JPMorgan reported deep losses on mortgage and credit card loans in the fourth quarter, dashing hopes that consumer credit is on the mend and sending the bank's shares down 2.1 percent.
Quarterly profit soared to $3.3 billion, topping Wall Street expectations, but analysts had been hoping for signs that the bank's credit costs were leveling off or even starting to fall.
In a conference call with investors, Chief Executive Jamie Dimon said, "We don't know when the recovery is." JPMorgan is the first of the major banks to report fourth-quarter numbers, and its results may bode ill for competitors.
Investors were keen to hear JPMorgan's forecast for 2010, and its projections were hardly sunny.
Asked about the outlook for the economy, Dimon said, "There are some good signs out there, but we don't know." The New York-based bank's overall quarterly profit amounted to 74 cents a share, beating analysts' average estimate of 61 cents, according to Thomson Reuters I/B/E/S.
Year-earlier earnings were $702 million, or 6 cents a share. Revenue, excluding assets that have been packaged into bonds and largely sold to investors, totaled $25.2 billion, falling short of analysts' average forecast of $26.8 billion.
JPMorgan shares were down 2.1 percent to $43.75 in morning trading. Shares of other major banks were also lower, weighing on the broader market.
"The logic is, as goes JPMorgan, so goes the rest of the banks," said Matt McCormick, portfolio manager and banking analyst at Bahl & Gaynor Investment Counsel in Cincinnati.
The bank's large mortgage and credit card businesses have seen rising credit costs in the last year, offset only by record investment banking revenue.
JPMorgan said it set aside $4.2 billion to cover mortgage losses in the fourth quarter, up $653 million from the same quarter a year earlier.
Loan loss reserves in its commercial banking unit increased to $494 million from $190 million.
Prime mortgage net charge-offs -- loans the bank does not expect to be repaid -- soared to $568 million, or an annualized 3.81 percent of the book, from $195 million, or 1.2 percent, a year earlier.
The bank wrote off loans at a 9.33 percent annualized rate during the quarter, up from 5.56 percent a year earlier but down from 10.3 percent in the 2009 third quarter.
Investment banking generated a fourth-quarter profit of $1.9 billion, compared with a loss of $2.4 billion a year earlier but down 1 percent from the third quarter. Fixed-income trading volume fell from the third quarter.
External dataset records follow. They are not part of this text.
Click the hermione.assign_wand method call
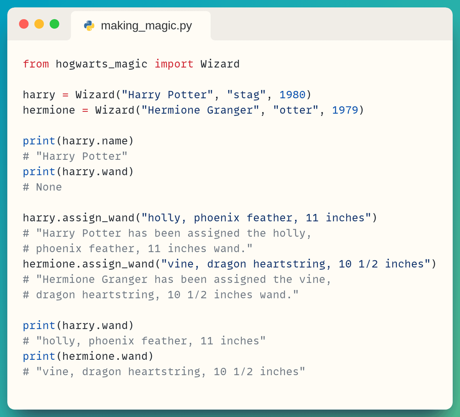pos(88,264)
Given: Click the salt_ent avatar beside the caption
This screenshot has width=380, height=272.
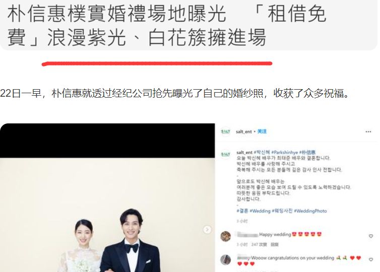Looking at the screenshot, I should click(x=225, y=154).
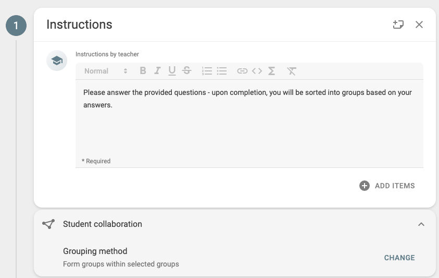Viewport: 439px width, 278px height.
Task: Click the Student collaboration share icon
Action: [x=48, y=224]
"JPMorgan is the bellwether, it is the best, most well-capitalized, best-managed bank," said Jamie Cox, managing partner at Harris Financial Group in Colonial Heights, Virginia.
"You would hope they'd be the first bank to be able to begin the process of paring down loan loss reserves." JPMorgan's credit losses could indicate further trouble for Citigroup Inc, which reports quarterly results on Tuesday, and Bank of America Corp, which reports on Wednesday.
Both banks have large consumer exposure. Bank of America shares fell 3 percent to $16.31, while Citi shares fell 1.4 percent to $3.46.